* _What to work on_: Each line of the records is to be copied verbatim.

* _Records for processing_:
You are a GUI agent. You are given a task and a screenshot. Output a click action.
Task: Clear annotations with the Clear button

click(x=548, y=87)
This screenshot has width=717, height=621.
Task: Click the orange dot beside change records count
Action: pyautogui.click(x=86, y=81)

* _Expected output_:
You are a GUI agent. You are given a task and a screenshot. Output a click action.
Task: Clear annotations with the Clear button

click(x=548, y=87)
This screenshot has width=717, height=621.
Task: Click the orange dot beside change records count
Action: pyautogui.click(x=86, y=81)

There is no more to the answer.